**SET PROBLEM**
In the records below, replace every occurrence of "computer-use agent" with "screen-automation agent" and reproduce them with everything else unchanged.

**GIVEN ENTRIES**
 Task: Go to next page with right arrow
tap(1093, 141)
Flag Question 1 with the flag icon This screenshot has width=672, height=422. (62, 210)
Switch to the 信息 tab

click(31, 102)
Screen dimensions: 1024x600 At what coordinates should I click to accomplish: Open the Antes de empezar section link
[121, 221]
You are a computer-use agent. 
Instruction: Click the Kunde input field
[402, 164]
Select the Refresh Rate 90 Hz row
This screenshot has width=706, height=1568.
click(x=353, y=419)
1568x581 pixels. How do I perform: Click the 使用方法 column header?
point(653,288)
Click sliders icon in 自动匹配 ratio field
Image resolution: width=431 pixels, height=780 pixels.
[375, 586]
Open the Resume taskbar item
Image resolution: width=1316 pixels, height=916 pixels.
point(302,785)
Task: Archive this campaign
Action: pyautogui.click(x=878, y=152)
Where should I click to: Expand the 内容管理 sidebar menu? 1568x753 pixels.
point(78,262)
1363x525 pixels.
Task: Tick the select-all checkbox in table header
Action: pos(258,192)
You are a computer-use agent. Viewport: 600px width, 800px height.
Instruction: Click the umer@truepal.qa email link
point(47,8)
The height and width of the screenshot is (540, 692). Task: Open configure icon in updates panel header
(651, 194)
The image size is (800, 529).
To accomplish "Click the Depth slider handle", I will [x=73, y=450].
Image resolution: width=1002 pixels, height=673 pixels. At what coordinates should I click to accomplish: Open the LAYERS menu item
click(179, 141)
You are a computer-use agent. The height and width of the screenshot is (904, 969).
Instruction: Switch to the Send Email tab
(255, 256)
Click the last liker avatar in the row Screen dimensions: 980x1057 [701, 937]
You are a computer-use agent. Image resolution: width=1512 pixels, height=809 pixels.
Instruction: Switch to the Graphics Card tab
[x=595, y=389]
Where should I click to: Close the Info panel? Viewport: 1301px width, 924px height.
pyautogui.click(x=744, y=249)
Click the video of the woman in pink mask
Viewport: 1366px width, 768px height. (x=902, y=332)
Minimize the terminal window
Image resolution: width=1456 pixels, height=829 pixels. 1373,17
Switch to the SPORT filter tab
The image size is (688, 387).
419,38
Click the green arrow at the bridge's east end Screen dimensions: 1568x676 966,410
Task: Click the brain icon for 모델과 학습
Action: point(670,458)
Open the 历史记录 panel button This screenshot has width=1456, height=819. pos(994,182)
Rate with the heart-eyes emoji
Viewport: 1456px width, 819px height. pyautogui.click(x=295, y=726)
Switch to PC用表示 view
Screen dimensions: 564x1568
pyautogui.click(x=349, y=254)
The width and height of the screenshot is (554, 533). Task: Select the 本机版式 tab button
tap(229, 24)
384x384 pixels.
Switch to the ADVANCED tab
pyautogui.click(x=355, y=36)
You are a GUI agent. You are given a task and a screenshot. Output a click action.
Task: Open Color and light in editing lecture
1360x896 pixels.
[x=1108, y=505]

**EXERCISE RESPONSE**
 Task: Go to next page with right arrow
tap(1093, 141)
Flag Question 1 with the flag icon This screenshot has width=672, height=422. (62, 210)
Switch to the 信息 tab

click(31, 102)
Screen dimensions: 1024x600 At what coordinates should I click to accomplish: Open the Antes de empezar section link
[121, 221]
You are a screen-automation agent. 
Instruction: Click the Kunde input field
[402, 164]
Select the Refresh Rate 90 Hz row
This screenshot has width=706, height=1568.
click(x=353, y=419)
1568x581 pixels. How do I perform: Click the 使用方法 column header?
point(653,288)
Click sliders icon in 自动匹配 ratio field
Image resolution: width=431 pixels, height=780 pixels.
[375, 586]
Open the Resume taskbar item
Image resolution: width=1316 pixels, height=916 pixels.
point(302,785)
Task: Archive this campaign
Action: pyautogui.click(x=878, y=152)
Where should I click to: Expand the 内容管理 sidebar menu? 1568x753 pixels.
point(78,262)
1363x525 pixels.
Task: Tick the select-all checkbox in table header
Action: pos(258,192)
You are a screen-automation agent. Viewport: 600px width, 800px height.
Instruction: Click the umer@truepal.qa email link
point(47,8)
The height and width of the screenshot is (540, 692). Task: Open configure icon in updates panel header
(651, 194)
The image size is (800, 529).
To accomplish "Click the Depth slider handle", I will [x=73, y=450].
Image resolution: width=1002 pixels, height=673 pixels. At what coordinates should I click to accomplish: Open the LAYERS menu item
click(179, 141)
You are a screen-automation agent. The height and width of the screenshot is (904, 969).
Instruction: Switch to the Send Email tab
(255, 256)
Click the last liker avatar in the row Screen dimensions: 980x1057 [701, 937]
You are a screen-automation agent. Image resolution: width=1512 pixels, height=809 pixels.
Instruction: Switch to the Graphics Card tab
[x=595, y=389]
Where should I click to: Close the Info panel? Viewport: 1301px width, 924px height.
pyautogui.click(x=744, y=249)
Click the video of the woman in pink mask
Viewport: 1366px width, 768px height. (x=902, y=332)
Minimize the terminal window
Image resolution: width=1456 pixels, height=829 pixels. 1373,17
Switch to the SPORT filter tab
The image size is (688, 387).
419,38
Click the green arrow at the bridge's east end Screen dimensions: 1568x676 966,410
Task: Click the brain icon for 모델과 학습
Action: point(670,458)
Open the 历史记录 panel button This screenshot has width=1456, height=819. pos(994,182)
Rate with the heart-eyes emoji
Viewport: 1456px width, 819px height. pyautogui.click(x=295, y=726)
Switch to PC用表示 view
Screen dimensions: 564x1568
pyautogui.click(x=349, y=254)
The width and height of the screenshot is (554, 533). Task: Select the 本机版式 tab button
tap(229, 24)
384x384 pixels.
Switch to the ADVANCED tab
pyautogui.click(x=355, y=36)
You are a GUI agent. You are given a task and a screenshot. Output a click action.
Task: Open Color and light in editing lecture
1360x896 pixels.
[x=1108, y=505]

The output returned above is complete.